On the postcards, the names of once peaceful Ukrainian towns—Volnovakha, Gorlovka, Saur Mogila, Debaltseve, Grabovo—became ugly words, loaded with knowledge of the recent violence there. These are juxtaposed with the quaint, peaceful names of the towns to which the cards were sent—Pleasantville, Richmond, Arlington, Stanton Drew, Southsea, Annandale, Wetherby—sweet-sounding, idyllic names of places where the inhabitants are sure war will never reach. And written below them, the street names that represent the aspirations of the local communities: Valley View, Apple Creek Lane, Edenmore Avenue, Rainbow Drive, Elmfield Terrace, Daffodil Way.
As the postcards continue arriving at people’s homes, recipients photograph them in their own domestic spaces and share on social media the names of the people killed. On Instagram many recipients also use the hashtag #warispersonal.

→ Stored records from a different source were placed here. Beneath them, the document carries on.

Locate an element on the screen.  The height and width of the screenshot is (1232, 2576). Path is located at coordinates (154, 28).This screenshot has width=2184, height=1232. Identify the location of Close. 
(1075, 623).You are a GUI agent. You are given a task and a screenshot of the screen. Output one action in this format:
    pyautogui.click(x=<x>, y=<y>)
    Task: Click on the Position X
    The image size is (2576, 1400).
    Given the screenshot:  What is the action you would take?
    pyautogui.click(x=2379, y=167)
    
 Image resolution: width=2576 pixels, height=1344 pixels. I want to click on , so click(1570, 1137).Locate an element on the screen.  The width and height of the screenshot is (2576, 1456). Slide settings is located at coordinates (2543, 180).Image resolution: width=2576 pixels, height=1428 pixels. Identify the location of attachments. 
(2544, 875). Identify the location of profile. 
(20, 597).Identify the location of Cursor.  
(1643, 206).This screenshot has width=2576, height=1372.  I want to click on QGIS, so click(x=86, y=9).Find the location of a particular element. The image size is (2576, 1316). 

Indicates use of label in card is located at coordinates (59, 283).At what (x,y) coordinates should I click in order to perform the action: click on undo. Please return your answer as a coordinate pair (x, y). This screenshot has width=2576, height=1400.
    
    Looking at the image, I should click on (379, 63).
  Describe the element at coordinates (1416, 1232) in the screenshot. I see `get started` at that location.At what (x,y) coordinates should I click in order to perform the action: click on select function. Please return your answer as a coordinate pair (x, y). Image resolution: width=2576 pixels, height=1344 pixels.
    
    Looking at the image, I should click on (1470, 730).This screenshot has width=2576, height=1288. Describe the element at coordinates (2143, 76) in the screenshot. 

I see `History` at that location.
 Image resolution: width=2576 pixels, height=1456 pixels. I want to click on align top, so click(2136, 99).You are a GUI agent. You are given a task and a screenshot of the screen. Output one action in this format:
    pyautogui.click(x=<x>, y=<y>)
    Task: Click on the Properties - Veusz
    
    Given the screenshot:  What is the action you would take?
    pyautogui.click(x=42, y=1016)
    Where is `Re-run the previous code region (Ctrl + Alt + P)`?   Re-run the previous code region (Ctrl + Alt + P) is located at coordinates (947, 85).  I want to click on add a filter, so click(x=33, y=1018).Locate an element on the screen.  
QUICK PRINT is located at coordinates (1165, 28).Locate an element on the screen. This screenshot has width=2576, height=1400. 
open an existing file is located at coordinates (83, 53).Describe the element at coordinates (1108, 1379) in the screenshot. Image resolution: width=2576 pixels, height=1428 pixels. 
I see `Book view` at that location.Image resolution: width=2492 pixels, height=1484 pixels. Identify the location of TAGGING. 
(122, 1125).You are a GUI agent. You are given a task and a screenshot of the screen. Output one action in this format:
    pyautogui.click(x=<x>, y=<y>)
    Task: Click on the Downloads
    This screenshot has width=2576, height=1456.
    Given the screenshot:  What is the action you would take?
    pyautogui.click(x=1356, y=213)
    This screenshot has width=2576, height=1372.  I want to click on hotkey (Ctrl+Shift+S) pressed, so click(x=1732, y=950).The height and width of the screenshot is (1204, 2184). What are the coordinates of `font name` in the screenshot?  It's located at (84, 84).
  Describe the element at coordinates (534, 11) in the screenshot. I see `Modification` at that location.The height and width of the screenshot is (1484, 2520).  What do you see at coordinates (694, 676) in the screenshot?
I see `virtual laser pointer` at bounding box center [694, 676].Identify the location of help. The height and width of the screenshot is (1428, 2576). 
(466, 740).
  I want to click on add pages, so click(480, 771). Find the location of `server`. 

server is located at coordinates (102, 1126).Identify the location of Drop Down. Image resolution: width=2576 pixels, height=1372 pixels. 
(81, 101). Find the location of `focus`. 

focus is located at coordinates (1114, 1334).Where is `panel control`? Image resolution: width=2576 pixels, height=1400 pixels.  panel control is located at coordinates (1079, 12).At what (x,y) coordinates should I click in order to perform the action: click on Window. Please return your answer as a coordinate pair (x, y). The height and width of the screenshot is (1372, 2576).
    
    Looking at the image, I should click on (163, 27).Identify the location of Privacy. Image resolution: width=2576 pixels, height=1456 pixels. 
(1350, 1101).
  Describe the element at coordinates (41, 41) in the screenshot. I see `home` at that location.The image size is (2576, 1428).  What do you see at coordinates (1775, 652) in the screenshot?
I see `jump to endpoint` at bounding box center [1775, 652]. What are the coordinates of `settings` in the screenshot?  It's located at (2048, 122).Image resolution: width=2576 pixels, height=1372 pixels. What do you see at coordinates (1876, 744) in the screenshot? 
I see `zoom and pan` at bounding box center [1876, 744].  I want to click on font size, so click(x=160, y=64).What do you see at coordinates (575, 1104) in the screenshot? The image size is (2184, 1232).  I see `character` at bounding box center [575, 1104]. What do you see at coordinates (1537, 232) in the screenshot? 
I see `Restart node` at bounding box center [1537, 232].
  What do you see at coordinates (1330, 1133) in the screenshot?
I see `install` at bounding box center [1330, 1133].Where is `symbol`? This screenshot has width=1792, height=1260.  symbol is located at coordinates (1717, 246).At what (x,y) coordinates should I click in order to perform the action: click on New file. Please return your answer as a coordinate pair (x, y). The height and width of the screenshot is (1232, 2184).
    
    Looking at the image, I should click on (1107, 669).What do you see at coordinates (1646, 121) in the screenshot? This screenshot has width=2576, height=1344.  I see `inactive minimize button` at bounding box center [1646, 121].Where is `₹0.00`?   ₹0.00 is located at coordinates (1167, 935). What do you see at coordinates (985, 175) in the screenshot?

One user, Carlos Franco, wrote to me: “I received your postcard this morning here in Sao Paulo, Brazil. Proud to join this network to say to the world that every war is personal and stupid.”
The response to this work has been overwhelming: so many emotional responses from recipients, sometimes reflecting on their own experiences of bereavement; seeing them perform small intimate acts of remembrance for people they have never met; the way they have used the postcards as a catalyst to spread the news of the Ukrainian war in a very personal way to their family, friends, and social media community. Unexpectedly, the project has also reached many Ukrainians. I posted only 26 cards inside Ukraine, a few times to IDPs from Donbass and one to a soldier in the Ukrainian army. Ukrainian media have also reported on the project.
Though I am no longer working in Ukraine, I will continue collecting the names of those who die in the conflict. My aim is to formulate and translate into English a comprehensive list of the dead from all sides, something that does not yet exist. A friend in Ukraine collected another 2,000 postcards for me and I am gathering more addresses so that I can continue the project. My hope: to keep writing postcards until the war ends and I have recorded the name of every person to die in it.
It is our challenge to find new ways to engage people with what is happening in Ukraine. If people don’t care about the war, it is our job as journalists to tell stories in ways that make them care, in ways that move them and evoke empathy or connection. This is one small attempt to do that.